Renúncia de Cunha priva Temer de seu principal articulador

Eduardo Cunha deixa a Câmara dos Deputados - Foto: Foto: José Cruz/ Agência Brasil
Eduardo Cunha deixa a Câmara dos Deputados – Foto: Foto: José Cruz/ Agência Brasil
A renúncia de Eduardo Cunha (PMDB-RJ) da presidência da Câmara tem dois efeitos imediatos: de um lado, ela elimina uma fonte de problemas crônicos, causados pelos vínculos que uniam o deputado ao governo Michel Temer; mas, de outro, reduz a coesão e a capacidade de articulação do Planalto.

Na opinião do cientista político Cláudio Gonçalves Couto, da FGV (Fundação Getulio Vargas), a renúncia de Cunha foi, no final das contas, vantajosa para o governo. Segundo ele, “a permanência do deputado na presidência da Câmara estava trazendo tanta celeuma e tantos problemas para Temer que a renúncia virou um ganho”. Ele adverte porém que a ausência do deputado acirrou a disputa pelo poder na coalizão governista: “Agora há uma série de lideranças que estão buscando um quinhão de poder”. 

Em contrapartida, a saída de Cunha representa a perda de um articulador político importante. Como observa Danilo Martuscelli, professor da UFFS (Universidade Federal da Fronteira Sul), o governo Temer tem uma articulação política frágil, tanto assim que já perdeu vários ministros em dois meses. Nesta semana, escolheu um general para presidir a Funai e depois teve de voltar atrás. Nesse cenário, “a figura de Eduardo Cunha dava certa coesão ao governo. Sem ele, a base governista tende a se dividir”.

Martuscelli assinala que a queda de Cunha, em certo sentido, era previsível. “Nas grandes crises, os personagens que se destacam muito tendem a cair”. O cientista político recorda que isso aconteceu com Ibsen Pinheiro, o presidente da Câmara que conduziu o impeachment de Fernando Collor em 1992; com José Dirceu, o grande articulador do governo Lula; e se repetiu agora com Eduardo Cunha, o maior adversário de Dilma: “Personagens que apareceram demais durante as crises depois sofreram revezes”. 

Ele explica ainda é preciso averiguar “se o presidente Michel Temer tem mesmo uma base de verdade”. O peemedebista chegou ao poder porque “havia uma grande disposição para tirar Dilma Rousseff do poder. Mas, a partir daí, a coisa se complicou um pouco”, porque o Congresso é muito conservador no que diz respeito aos costumes, mas que resiste a assumir posições demasiado ortodoxas sobre temas econômicos, como um ajuste fiscal que aprofunde a crise. Mesmo “os setores empresariais que apoiaram o impeachment defendiam remédios amargos a curto prazo, mas não remédios amargos a longo prazo”.

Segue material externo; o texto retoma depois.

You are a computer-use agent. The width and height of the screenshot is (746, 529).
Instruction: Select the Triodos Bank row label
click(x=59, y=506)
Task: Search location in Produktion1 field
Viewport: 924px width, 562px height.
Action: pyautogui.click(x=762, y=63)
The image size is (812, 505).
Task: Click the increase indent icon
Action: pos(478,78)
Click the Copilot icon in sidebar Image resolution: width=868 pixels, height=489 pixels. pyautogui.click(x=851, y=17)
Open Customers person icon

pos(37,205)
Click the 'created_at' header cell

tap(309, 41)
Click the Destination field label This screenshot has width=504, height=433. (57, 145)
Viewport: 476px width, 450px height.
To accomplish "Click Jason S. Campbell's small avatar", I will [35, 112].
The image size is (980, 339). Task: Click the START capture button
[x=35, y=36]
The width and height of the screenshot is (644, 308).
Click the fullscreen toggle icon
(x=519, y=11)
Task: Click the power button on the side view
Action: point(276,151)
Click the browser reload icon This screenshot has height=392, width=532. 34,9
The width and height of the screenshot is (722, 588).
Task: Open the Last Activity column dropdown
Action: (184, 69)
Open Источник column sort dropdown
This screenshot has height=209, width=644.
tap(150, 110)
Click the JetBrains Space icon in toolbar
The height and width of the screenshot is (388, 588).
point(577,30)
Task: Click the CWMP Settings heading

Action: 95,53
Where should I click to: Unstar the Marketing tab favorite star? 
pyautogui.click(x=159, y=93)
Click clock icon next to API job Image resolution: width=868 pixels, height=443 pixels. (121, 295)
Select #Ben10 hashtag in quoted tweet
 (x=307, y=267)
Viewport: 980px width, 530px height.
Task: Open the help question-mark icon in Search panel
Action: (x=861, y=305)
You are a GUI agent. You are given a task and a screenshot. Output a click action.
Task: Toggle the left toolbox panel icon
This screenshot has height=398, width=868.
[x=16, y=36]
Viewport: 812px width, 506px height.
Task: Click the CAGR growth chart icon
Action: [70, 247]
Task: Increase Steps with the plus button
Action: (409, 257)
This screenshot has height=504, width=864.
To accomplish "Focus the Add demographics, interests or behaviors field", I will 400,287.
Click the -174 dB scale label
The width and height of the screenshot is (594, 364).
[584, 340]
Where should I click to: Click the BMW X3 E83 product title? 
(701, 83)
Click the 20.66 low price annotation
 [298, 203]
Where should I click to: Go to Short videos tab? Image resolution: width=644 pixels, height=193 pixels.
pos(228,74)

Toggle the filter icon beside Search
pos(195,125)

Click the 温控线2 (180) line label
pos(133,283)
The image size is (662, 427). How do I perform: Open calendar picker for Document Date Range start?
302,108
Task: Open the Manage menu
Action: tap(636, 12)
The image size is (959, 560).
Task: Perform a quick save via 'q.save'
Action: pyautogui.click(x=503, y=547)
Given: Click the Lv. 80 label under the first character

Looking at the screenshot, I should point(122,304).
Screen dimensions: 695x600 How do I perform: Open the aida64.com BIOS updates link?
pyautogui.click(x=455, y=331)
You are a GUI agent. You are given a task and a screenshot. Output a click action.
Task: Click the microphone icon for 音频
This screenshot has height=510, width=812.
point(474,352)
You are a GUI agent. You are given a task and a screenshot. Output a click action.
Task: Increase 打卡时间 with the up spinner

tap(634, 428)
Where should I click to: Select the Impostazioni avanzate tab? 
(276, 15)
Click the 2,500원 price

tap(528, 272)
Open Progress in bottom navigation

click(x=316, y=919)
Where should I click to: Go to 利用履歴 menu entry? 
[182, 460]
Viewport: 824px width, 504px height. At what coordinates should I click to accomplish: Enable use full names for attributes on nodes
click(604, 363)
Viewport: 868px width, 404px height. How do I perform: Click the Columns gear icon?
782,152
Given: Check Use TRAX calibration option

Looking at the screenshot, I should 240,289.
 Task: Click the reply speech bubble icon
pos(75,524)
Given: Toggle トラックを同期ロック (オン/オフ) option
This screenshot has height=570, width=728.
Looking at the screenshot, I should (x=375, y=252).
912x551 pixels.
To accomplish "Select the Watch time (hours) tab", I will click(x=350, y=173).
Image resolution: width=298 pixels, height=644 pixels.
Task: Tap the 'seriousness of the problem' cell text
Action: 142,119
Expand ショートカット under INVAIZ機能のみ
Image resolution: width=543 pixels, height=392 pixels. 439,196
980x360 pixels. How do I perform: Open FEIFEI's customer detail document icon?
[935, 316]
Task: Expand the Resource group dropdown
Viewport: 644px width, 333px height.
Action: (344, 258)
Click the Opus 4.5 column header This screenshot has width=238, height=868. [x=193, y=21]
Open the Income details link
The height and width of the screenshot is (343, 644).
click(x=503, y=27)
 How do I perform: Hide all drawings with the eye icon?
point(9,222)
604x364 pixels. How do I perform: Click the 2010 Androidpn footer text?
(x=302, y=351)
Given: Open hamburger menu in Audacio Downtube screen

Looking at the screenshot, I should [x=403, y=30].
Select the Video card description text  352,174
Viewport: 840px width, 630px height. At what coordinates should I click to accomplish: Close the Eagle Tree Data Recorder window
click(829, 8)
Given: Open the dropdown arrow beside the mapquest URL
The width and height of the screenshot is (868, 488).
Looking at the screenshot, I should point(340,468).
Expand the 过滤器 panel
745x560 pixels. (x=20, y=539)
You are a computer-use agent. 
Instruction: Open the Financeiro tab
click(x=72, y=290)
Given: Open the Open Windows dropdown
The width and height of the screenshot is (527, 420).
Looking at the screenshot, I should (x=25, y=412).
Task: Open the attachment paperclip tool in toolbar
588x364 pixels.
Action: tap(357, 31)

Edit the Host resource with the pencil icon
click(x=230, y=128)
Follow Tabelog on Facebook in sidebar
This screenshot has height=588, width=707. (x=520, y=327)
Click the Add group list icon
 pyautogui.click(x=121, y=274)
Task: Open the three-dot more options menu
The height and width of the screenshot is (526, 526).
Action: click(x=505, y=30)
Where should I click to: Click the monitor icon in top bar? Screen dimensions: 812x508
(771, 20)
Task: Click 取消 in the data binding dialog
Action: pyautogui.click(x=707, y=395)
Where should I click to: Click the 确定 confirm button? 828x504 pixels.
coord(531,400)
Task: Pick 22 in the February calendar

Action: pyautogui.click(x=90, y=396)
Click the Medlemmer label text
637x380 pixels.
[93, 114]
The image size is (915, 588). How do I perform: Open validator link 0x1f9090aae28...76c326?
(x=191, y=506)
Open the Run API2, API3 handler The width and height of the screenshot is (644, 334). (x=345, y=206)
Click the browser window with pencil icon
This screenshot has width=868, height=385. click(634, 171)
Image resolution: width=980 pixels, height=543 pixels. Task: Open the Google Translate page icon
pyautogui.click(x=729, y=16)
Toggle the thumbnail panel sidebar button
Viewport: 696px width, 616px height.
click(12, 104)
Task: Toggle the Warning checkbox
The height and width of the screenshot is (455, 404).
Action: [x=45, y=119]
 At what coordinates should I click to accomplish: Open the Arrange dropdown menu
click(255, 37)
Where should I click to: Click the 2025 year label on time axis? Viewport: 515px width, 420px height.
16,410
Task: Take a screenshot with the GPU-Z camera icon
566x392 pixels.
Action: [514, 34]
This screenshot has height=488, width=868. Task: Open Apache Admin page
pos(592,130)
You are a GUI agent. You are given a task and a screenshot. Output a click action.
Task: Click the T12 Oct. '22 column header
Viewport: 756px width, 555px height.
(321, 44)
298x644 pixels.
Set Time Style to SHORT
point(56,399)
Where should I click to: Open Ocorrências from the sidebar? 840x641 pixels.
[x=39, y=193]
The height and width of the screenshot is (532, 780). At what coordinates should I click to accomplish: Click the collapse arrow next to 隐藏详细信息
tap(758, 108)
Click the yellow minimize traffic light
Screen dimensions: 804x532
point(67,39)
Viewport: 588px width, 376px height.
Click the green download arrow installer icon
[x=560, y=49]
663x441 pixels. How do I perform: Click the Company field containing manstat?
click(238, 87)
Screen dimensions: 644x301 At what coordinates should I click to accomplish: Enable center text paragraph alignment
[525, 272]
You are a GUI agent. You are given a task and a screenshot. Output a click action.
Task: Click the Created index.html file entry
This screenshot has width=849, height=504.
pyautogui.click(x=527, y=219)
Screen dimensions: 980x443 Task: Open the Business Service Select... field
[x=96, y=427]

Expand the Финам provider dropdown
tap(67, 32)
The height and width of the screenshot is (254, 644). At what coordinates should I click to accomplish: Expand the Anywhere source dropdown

Além disso, recorda Martuscelli, a adesão a Temer não é programática. A maioria dos parlamentares pertence a partidos de patronagem, que esperam cargos no Executivo ou a liberação de verbas: à medida que o Planalto reduz a distribuição dessas contrapartidas, tende a perder apoio no Congresso.

Um sintoma desse fato foi a recente derrota de Temer na Câmara: embora o governo tenha, em tese, mais de 400 deputados em sua base de apoio, obteve apenas 253 votos na votação do pedido de urgência para a tramitação do projeto que alonga as dívidas dos Estados com a União. Na avaliação do cientista político Cláudio Gonçalves Couto, da FGV, “essa votação foi uma sinalização de insatisfação dos deputados com o governo, cobrando o atendimento de certos pleitos. Mas eles não recusaram inteiramente o projeto. É algo que pode ser revertido mais adiante. Mas foi um sinal de insatisfação”.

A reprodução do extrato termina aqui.